Open SamuelBrand1 opened 6 days ago

SamuelBrand1 commented 6 days ago

The Pigeons.jl package exposes parallel tempering for Turing models. PT is considered an effective inference methodology for posterior distributions with complicated geometries, and the Pigeons.jl package looks very interesting.

Identifiability/complex posterior geometry problems abound in stats epidemiology so it would be good to look at pigeons.

SamuelBrand1 commented 5 days ago

I think a good test case would be: https://cdcgov.github.io/Rt-without-renewal/dev/showcase/replications/mishra-2020/

As mentioned in the vignette, there is non-identifiability between the neg bin observation dispersion and the noise of the AR(2) process for $\log R_t$. It would be interesting to see how Pigeons.jl deals with that.
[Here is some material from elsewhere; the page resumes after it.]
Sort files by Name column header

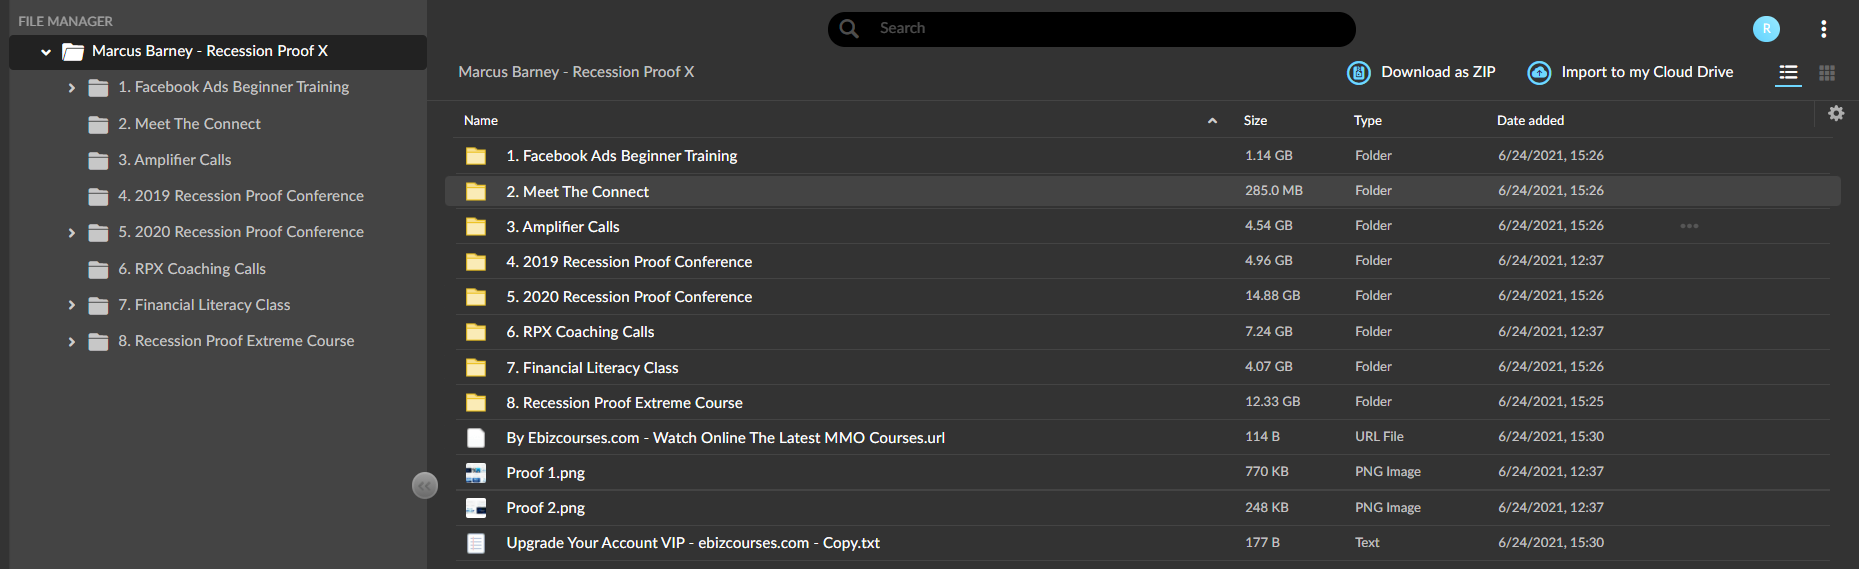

seabbs commented 1 day ago

I thought the most/more interesting element was being able to run across many cores at once?

SamuelBrand1 commented 1 day ago

I don't think that the multi-core aspect is as exciting per se, its more that by having a lot of cores you can create a "communication" bridge between an easy to sample distribution and a hard to sample distribution via a large number of intermediate distributions.

However, its still MH... just from theoretical considerations I expect it to be outperformed by NUTS on a few cores for not-so-hard distributions. Happy to see some counter evidence though.

SamuelBrand1 commented 1 day ago

Full disclosure: I'm talking about parallel tempering as I learnt about it back in the day. Pigeons also has AutoMala https://proceedings.mlr.press/v238/biron-lattes24a.html I need to get to the bottom of whether that is an alternate sampler or blended into their meta-algo.